Could you copy out every one of the records below, word for word?
===== Stored data
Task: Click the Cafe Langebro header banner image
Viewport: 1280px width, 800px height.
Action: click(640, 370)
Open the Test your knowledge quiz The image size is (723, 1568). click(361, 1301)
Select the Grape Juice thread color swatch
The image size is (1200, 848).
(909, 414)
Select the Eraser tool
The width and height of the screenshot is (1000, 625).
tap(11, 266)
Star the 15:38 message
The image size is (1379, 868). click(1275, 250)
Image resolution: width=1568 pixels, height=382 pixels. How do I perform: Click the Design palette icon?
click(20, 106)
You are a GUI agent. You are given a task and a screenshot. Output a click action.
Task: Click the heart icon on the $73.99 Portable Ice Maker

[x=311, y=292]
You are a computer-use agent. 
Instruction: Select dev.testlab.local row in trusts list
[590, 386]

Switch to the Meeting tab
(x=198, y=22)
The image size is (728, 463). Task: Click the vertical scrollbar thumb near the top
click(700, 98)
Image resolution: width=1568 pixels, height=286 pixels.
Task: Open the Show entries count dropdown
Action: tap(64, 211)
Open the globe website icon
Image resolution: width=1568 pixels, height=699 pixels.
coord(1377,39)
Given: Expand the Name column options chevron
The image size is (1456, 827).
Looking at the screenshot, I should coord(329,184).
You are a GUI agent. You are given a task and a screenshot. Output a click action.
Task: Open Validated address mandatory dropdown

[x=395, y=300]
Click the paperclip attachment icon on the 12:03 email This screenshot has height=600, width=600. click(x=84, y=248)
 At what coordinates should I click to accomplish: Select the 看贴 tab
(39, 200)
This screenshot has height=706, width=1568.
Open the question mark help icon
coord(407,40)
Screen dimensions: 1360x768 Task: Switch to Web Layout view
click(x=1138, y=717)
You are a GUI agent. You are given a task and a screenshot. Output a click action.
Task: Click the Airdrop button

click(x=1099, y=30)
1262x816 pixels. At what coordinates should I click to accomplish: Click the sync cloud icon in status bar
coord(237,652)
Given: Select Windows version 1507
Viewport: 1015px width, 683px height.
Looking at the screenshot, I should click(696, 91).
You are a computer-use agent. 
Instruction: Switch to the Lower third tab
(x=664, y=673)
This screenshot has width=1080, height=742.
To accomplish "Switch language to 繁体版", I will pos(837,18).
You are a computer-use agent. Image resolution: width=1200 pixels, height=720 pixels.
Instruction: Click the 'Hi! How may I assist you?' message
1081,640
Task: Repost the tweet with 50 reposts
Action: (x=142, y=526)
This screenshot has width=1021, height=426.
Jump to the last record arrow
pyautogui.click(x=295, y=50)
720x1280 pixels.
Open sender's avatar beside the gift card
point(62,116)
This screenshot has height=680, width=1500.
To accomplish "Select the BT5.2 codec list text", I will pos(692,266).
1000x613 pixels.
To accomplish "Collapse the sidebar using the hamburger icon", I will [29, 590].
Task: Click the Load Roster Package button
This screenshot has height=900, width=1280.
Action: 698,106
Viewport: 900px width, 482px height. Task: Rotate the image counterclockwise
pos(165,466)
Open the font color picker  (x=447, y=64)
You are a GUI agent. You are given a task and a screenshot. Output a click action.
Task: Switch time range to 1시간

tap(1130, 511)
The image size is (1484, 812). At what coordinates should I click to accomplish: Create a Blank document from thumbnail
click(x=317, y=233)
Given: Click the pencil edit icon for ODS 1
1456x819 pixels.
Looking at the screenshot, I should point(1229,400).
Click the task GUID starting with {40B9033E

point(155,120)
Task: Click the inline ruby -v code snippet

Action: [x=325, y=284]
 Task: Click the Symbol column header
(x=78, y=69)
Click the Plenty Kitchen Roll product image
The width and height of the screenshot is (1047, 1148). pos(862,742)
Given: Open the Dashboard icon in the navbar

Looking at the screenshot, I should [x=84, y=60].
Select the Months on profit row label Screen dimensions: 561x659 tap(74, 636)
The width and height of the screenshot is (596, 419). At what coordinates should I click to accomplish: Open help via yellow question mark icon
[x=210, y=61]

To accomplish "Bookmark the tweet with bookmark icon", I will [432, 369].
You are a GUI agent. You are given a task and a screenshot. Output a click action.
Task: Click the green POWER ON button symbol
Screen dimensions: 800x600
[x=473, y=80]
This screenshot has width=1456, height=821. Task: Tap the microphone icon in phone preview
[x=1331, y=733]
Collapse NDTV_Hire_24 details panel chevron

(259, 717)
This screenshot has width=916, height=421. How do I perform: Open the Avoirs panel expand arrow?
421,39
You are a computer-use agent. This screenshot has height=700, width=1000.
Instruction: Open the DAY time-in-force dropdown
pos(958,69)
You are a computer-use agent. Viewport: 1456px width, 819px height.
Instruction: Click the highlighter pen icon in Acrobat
==========
* Exercise output *
Task: Click the Cafe Langebro header banner image
Viewport: 1280px width, 800px height.
Action: click(640, 370)
Open the Test your knowledge quiz The image size is (723, 1568). click(361, 1301)
Select the Grape Juice thread color swatch
The image size is (1200, 848).
(909, 414)
Select the Eraser tool
The width and height of the screenshot is (1000, 625).
tap(11, 266)
Star the 15:38 message
The image size is (1379, 868). click(1275, 250)
Image resolution: width=1568 pixels, height=382 pixels. How do I perform: Click the Design palette icon?
click(20, 106)
You are a GUI agent. You are given a task and a screenshot. Output a click action.
Task: Click the heart icon on the $73.99 Portable Ice Maker

[x=311, y=292]
You are a computer-use agent. 
Instruction: Select dev.testlab.local row in trusts list
[590, 386]

Switch to the Meeting tab
(x=198, y=22)
The image size is (728, 463). Task: Click the vertical scrollbar thumb near the top
click(700, 98)
Image resolution: width=1568 pixels, height=286 pixels.
Task: Open the Show entries count dropdown
Action: tap(64, 211)
Open the globe website icon
Image resolution: width=1568 pixels, height=699 pixels.
coord(1377,39)
Given: Expand the Name column options chevron
The image size is (1456, 827).
Looking at the screenshot, I should coord(329,184).
You are a GUI agent. You are given a task and a screenshot. Output a click action.
Task: Open Validated address mandatory dropdown

[x=395, y=300]
Click the paperclip attachment icon on the 12:03 email This screenshot has height=600, width=600. click(x=84, y=248)
 At what coordinates should I click to accomplish: Select the 看贴 tab
(39, 200)
This screenshot has height=706, width=1568.
Open the question mark help icon
coord(407,40)
Screen dimensions: 1360x768 Task: Switch to Web Layout view
click(x=1138, y=717)
You are a GUI agent. You are given a task and a screenshot. Output a click action.
Task: Click the Airdrop button

click(x=1099, y=30)
1262x816 pixels. At what coordinates should I click to accomplish: Click the sync cloud icon in status bar
coord(237,652)
Given: Select Windows version 1507
Viewport: 1015px width, 683px height.
Looking at the screenshot, I should click(696, 91).
You are a computer-use agent. 
Instruction: Switch to the Lower third tab
(x=664, y=673)
This screenshot has width=1080, height=742.
To accomplish "Switch language to 繁体版", I will pos(837,18).
You are a computer-use agent. Image resolution: width=1200 pixels, height=720 pixels.
Instruction: Click the 'Hi! How may I assist you?' message
1081,640
Task: Repost the tweet with 50 reposts
Action: (x=142, y=526)
This screenshot has width=1021, height=426.
Jump to the last record arrow
pyautogui.click(x=295, y=50)
720x1280 pixels.
Open sender's avatar beside the gift card
point(62,116)
This screenshot has height=680, width=1500.
To accomplish "Select the BT5.2 codec list text", I will pos(692,266).
1000x613 pixels.
To accomplish "Collapse the sidebar using the hamburger icon", I will [29, 590].
Task: Click the Load Roster Package button
This screenshot has height=900, width=1280.
Action: 698,106
Viewport: 900px width, 482px height. Task: Rotate the image counterclockwise
pos(165,466)
Open the font color picker  (x=447, y=64)
You are a GUI agent. You are given a task and a screenshot. Output a click action.
Task: Switch time range to 1시간

tap(1130, 511)
The image size is (1484, 812). At what coordinates should I click to accomplish: Create a Blank document from thumbnail
click(x=317, y=233)
Given: Click the pencil edit icon for ODS 1
1456x819 pixels.
Looking at the screenshot, I should point(1229,400).
Click the task GUID starting with {40B9033E

point(155,120)
Task: Click the inline ruby -v code snippet

Action: [x=325, y=284]
 Task: Click the Symbol column header
(x=78, y=69)
Click the Plenty Kitchen Roll product image
The width and height of the screenshot is (1047, 1148). pos(862,742)
Given: Open the Dashboard icon in the navbar

Looking at the screenshot, I should [x=84, y=60].
Select the Months on profit row label Screen dimensions: 561x659 tap(74, 636)
The width and height of the screenshot is (596, 419). At what coordinates should I click to accomplish: Open help via yellow question mark icon
[x=210, y=61]

To accomplish "Bookmark the tweet with bookmark icon", I will [432, 369].
You are a GUI agent. You are given a task and a screenshot. Output a click action.
Task: Click the green POWER ON button symbol
Screen dimensions: 800x600
[x=473, y=80]
This screenshot has width=1456, height=821. Task: Tap the microphone icon in phone preview
[x=1331, y=733]
Collapse NDTV_Hire_24 details panel chevron

(259, 717)
This screenshot has width=916, height=421. How do I perform: Open the Avoirs panel expand arrow?
421,39
You are a computer-use agent. This screenshot has height=700, width=1000.
Instruction: Open the DAY time-in-force dropdown
pos(958,69)
You are a computer-use agent. Viewport: 1456px width, 819px height.
Instruction: Click the highlighter pen icon in Acrobat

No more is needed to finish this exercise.